PARIS --- The Finnish Air Force will evaluate the five combat aircraft bidding for its €10 billion H-X fighter replacement contract during a series of week-long tests beginning next week and continuing until February 26.
“The aim of the testing and evaluation event is to verify that each candidate’s systems and performance values match the data reported by the manufacturers” says Air Force Colonel Juha-Pekka Keränen, the H-X program director, in an interview published Jan. 2.
The five competing aircraft are the Boeing F-18E Super Hornet, Dassault Aviation Rafale, Eurofighter Typhoon, Lockheed Martin F-35 Joint Strike Fighter and the Saab Gripen E.
The evaluations, during which each aircraft will carry out similar missions intended to evaluate their capabilities in four main areas, will be carried out from the Finnish Air Force’s base at Pirkkala, but the flights will take place all over Finland, Keränen said. The process is known as the ‘HX Challenge.’

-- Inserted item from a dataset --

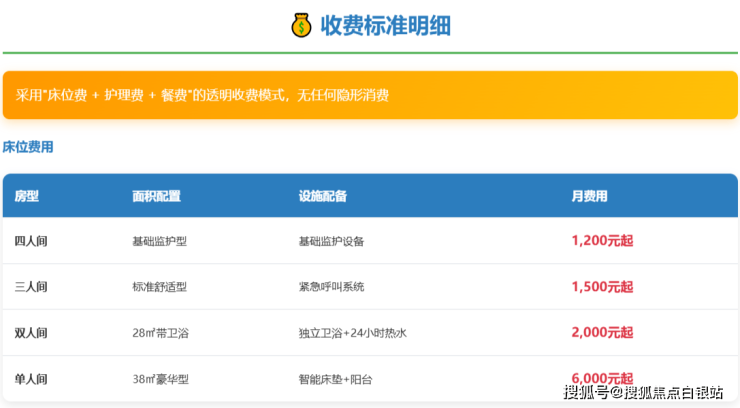Click the 28㎡带卫浴 area cell

tap(160, 333)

Each competitor will be evaluated over seven week-days, during which it will complete a program that includes flying simulated combat missions against Finnish Air Force F/A-18s and Hawk jet trainers. In addition, “the HX Challenge will evaluate the capabilities reported by the manufacturers in the five categories of operations itemised in the call for tenders: counter-air, counter-land, counter-sea, long-range strike as well as intelligence, surveillance, reconnaissance and target acquisition,” Keränen said. “They will also have to demonstrate their ability “to network with Army and Navy weapon systems as seamlessly as possible.”
Finnish winter conditions have an effect especially on the performance of electro-optical sensors. In addition, other active and passive sensor systems may be affected, so the evaluation is geared to be as representative as possible of Finland’s operating environment.
The Eurofighter Typhoon will kick off the HX Challenge on Jan. 9 to Jan. 17, and will be followed by the Dassault Rafale (Jan. 20-28), the Saab Gripen (Jan. 29 to Feb. 6), the Lockheed F-35 (Feb. 7-17) and finally the Boeing F-18 Super Hornet on Feb. 18-26.
“The purpose of the HX Challenge is not to rank the candidates, but to make sure that the performance values reported in the responses to the call for tenders actually apply in the Finnish operating environment,” Keränen said.
This is possibly the most interesting aspect of the HX Challenge, because it will check how manufacturers’ claims measure up to reality. The Finnish evaluation takes place before a similar evaluation to the held by the Swiss Air Force, which is also looking to replace the fighters it currently operates, also F-18 Hornets.
Together, given the reputation of both air forces, these two evaluations will provide a comprehensive and objective measure of the five aircraft’s capabilities, which it will be interesting to match up to the claims made by their manufacturers.